The European Commission is conducting a public consultation as part of the ongoing review of EU Regulation 2019/125 of 16 January 2019 (the Anti-Torture Regulation or the Regulation). The EU’s Anti-Torture Regulation reflects the EU’s commitment to the eradication of torture and the death penalty through measures to control and prevent the trade in certain goods that could be used for capital punishment or torture or other cruel, inhuman or degrading treatment.
This Regulation promotes the values in line with the standards on human rights enshrined in core United Nations human rights conventions and at the EU level in the Charter of Fundamental Rights, and compliance with International Humanitarian Law. Compared to other trade control regulations (including the Dual Use Regulations and the various economic sanctions regulations) this one is – although relevant – often less discussed among exporters.
Firstly, the Regulation prohibits the export from and import into the EU of goods that have no practical use other than for the purposes of capital punishment or torture.
The Anti-Torture Regulation lays down certain restrictive Union rules concerning trade and the provision of brokering services, technical assistance, training and advertising. The regulation bans:
- exports and imports of goods which have no practical use other than for the purpose of capital punishment or for the purpose of torture and other cruel, inhuman or degrading treatment or punishment (Annex II);
- the provision of technical assistance in respect of such goods;
- brokers and suppliers of technical assistance from providing training on the use of such goods to non-EU countries; as well as both:
- the promotion of such goods in trade fairs or exhibitions in the EU, and
- the sale or purchase of advertising space in print media or on the Internet, and of advertising time on television or radio, in relation to such goods.
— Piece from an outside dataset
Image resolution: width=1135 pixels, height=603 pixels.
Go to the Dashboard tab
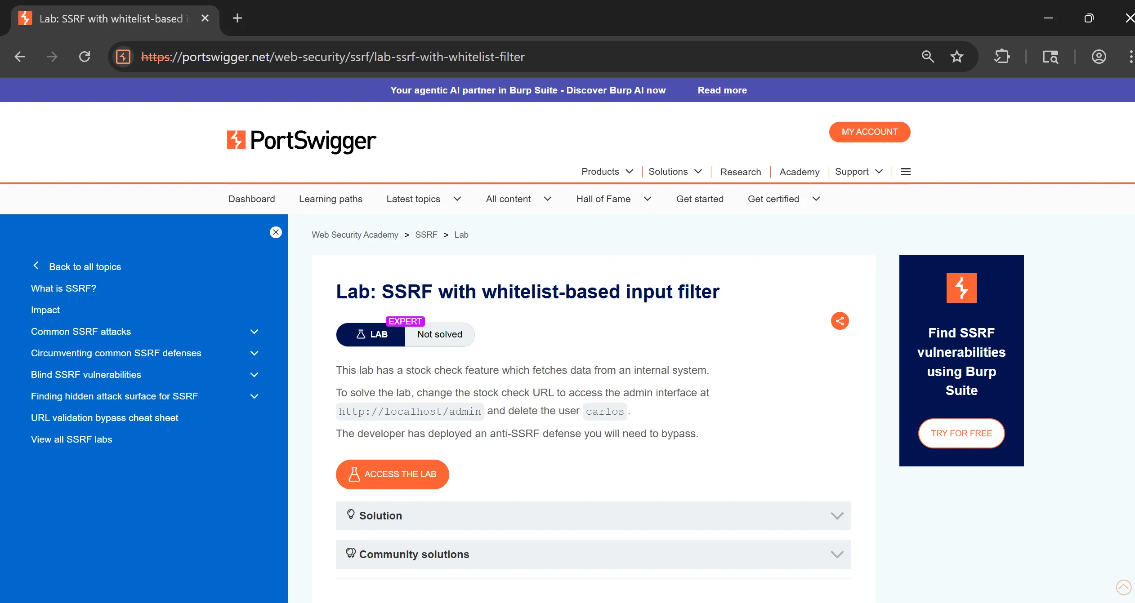[x=251, y=199]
Secondly, the Anti-Torture Regulation sets out rules for exports of goods that could be used for capital punishment or for torture subject to a prior export authorization issued by the competent authorities of the EU Member States.
The lists of prohibited and controlled goods are provided in the Annexes to the Regulation as follows:
- Annex I lists the EU countries’ competent authorities permitted to issue such authorisations. Competent authorities must not grant an authorization if there are reasonable grounds to believe that the goods could be used for capital punishment or torture. No authorization is required for goods that only pass through the EU’s customs territory.
- Annex III lists the goods that could be used for the purpose of torture or other cruel, inhuman or degrading treatment or punishment are listed in Annex III. This annex does not include:
- firearms controlled by Regulation (EU) No 258/2012;
- dual-use items controlled by Regulation (EC) No 428/2009;
- goods controlled in accordance with Common Position 2008/944/CFSP.
- Annex IV lists the goods that could be used for the purpose of capital punishment and have been approved or actually used for capital punishment by one or more non-EU countries that have not abolished capital punishment.
- Annex V Part 3 sets out the conditions and requirements for the issuing of an EU ‘General Export Authorization’. Part 2 of the same annex lists destination countries for which export authorizations are not required.
- Annexes VII, VIII, and IX set out the form requirements regarding the authorizations for export, import, and transit and for brokering services and technical assistance. All such authorizations are valid throughout the EU. EU countries’ authorities may refuse to grant an export authorization and cancel, suspend, amend or withdraw an authorization that has already been granted.
Article 32 of the Regulation states that by 31 July 2020, and every five years thereafter, the European Commission should carry out a review of the implementation of the Regulation.
In this regard, the Commission invites representatives of civil society (NGOs, specialized political organizations, think tanks), academic and / or research institutions, international organizations, government / state bodies, as well as the economic operators concerned by trade in goods covered by the Regulation to express their views.
These views may address the substantive provisions (scope of prohibited and/or regulated goods) and/or the procedural provisions of the Regulation, including any suggestions on how it could be adapted to be more efficient. In this respect it should be highlighted that in the framework of the EU Dual Use Recast (still in progress) some experts voiced that this Regulation culd have been a better tool to include new European autonomous human rights driven controls like on cyber surveillance equipment.
The Commission will publish the responses to this public consultation and has made optional the choice whether or not a participant would like to have its details made public.
The deadline for submitting contributions to the consultation is May 13, 2020. The online questionnaire can be viewed here.
Unless other reviews this consultation does not include specific questions which could highlight a certain policy direction, but is just an open call for reflection.